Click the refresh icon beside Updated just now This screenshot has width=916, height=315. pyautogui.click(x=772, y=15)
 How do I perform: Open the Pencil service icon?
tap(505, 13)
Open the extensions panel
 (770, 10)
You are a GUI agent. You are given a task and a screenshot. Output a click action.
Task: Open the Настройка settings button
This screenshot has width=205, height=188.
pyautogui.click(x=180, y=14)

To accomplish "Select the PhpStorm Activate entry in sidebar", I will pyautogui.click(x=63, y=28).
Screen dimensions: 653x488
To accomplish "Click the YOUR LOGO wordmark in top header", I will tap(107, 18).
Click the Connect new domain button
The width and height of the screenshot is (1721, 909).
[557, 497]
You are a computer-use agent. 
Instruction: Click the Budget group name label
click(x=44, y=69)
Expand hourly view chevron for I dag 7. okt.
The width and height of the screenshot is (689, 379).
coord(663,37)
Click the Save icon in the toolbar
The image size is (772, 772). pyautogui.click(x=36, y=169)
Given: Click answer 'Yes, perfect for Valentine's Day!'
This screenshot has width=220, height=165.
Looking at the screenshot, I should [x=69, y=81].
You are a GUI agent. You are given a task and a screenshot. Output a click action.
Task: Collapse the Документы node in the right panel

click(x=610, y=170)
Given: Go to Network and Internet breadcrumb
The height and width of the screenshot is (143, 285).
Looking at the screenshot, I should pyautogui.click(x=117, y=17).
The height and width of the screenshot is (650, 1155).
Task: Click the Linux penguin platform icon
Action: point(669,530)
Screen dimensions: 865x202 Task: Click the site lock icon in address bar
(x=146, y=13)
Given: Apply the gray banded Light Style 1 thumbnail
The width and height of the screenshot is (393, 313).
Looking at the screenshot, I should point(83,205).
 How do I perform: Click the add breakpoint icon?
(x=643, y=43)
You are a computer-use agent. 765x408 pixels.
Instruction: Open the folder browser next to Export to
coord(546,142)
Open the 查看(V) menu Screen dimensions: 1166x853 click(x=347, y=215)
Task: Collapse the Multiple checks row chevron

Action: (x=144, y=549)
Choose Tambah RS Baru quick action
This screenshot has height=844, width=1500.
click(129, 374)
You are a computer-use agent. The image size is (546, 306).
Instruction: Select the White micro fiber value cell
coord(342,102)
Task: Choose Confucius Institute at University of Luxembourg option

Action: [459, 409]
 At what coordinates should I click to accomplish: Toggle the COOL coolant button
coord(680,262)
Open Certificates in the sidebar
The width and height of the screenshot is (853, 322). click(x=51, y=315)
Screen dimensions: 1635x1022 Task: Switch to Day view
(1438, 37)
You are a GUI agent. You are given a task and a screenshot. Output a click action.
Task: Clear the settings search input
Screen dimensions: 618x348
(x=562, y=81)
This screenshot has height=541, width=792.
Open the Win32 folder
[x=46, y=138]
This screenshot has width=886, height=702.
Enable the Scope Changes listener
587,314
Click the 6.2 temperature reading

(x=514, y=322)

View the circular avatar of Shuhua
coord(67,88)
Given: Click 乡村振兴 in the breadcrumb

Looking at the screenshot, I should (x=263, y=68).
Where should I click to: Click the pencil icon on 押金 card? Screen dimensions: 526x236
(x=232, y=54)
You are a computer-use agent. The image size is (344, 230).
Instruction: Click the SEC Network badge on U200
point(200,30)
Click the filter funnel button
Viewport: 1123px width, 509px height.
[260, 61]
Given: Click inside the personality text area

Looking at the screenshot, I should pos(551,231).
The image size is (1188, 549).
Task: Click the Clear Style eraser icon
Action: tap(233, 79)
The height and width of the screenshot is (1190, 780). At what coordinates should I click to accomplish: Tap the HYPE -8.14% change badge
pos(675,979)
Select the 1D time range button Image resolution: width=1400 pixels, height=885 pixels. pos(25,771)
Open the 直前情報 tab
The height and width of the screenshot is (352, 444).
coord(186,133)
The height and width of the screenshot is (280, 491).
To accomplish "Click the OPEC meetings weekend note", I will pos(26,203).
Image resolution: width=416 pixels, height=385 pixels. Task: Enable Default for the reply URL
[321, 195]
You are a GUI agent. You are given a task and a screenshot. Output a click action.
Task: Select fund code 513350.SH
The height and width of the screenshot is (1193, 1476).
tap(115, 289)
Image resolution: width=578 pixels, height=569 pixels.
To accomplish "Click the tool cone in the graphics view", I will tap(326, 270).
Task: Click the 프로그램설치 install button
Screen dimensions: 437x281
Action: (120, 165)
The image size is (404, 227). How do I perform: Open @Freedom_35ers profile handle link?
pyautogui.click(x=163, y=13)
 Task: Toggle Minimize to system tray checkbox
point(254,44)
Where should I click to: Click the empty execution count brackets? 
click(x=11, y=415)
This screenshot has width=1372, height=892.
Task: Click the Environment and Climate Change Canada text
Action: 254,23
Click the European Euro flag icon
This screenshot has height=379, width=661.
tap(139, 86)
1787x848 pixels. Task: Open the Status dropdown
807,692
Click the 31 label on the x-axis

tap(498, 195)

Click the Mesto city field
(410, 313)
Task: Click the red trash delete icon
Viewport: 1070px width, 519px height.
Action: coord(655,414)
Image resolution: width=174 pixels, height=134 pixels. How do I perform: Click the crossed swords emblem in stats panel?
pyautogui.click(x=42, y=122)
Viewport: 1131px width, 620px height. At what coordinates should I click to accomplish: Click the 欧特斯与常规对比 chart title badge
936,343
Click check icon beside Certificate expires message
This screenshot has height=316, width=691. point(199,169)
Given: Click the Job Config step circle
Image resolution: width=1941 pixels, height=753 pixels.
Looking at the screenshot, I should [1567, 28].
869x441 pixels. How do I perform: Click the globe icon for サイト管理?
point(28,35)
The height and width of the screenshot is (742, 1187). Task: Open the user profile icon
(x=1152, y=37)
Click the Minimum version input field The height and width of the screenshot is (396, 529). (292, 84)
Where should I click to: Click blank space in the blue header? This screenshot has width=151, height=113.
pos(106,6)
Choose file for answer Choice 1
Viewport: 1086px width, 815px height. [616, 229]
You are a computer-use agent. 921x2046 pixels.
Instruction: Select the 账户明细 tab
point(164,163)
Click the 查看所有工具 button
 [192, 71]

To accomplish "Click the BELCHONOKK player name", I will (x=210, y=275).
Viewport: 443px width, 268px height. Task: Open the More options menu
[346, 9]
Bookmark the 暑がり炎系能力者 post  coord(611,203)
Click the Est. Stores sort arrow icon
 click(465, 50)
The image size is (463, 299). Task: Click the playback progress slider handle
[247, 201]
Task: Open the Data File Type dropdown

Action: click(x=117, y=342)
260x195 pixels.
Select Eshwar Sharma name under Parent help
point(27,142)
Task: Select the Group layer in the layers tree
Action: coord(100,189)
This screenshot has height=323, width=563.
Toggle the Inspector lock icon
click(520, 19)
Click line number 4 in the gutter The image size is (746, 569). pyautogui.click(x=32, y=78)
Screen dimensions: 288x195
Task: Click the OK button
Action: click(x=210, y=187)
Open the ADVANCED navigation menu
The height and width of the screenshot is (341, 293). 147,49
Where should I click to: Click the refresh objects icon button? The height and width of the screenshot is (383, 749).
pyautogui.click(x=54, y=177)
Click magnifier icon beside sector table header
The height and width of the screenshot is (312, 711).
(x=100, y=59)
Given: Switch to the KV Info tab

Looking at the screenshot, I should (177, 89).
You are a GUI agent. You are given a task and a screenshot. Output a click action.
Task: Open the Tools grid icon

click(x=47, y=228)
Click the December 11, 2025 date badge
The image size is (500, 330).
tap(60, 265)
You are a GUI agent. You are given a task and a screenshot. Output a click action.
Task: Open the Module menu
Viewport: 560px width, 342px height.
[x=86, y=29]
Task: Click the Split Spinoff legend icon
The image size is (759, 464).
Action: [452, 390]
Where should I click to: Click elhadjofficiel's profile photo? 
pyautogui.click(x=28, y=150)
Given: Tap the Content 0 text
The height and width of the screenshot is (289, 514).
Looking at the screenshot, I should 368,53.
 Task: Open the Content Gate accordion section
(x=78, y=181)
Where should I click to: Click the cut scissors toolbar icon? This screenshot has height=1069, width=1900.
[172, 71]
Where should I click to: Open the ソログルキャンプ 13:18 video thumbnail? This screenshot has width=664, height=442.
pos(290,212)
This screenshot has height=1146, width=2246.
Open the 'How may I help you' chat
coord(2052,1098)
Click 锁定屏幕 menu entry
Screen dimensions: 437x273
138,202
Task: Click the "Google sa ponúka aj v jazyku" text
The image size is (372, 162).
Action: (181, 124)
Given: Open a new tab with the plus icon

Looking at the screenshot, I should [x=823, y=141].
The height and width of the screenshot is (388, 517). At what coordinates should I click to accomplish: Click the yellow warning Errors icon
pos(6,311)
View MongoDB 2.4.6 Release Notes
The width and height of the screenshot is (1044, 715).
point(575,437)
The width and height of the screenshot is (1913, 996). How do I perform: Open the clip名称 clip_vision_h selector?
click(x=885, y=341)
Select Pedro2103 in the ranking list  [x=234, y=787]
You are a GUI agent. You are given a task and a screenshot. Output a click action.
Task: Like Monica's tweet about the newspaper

▸ JOB
Pull out every line of the material above that contains the string "panel", and copy each one in full. Treat case as significant.

▸ ANSWER TO THE EXERCISE
Open the extensions panel
Task: Collapse the Документы node in the right panel
Image resolution: width=174 pixels, height=134 pixels. How do I perform: Click the crossed swords emblem in stats panel?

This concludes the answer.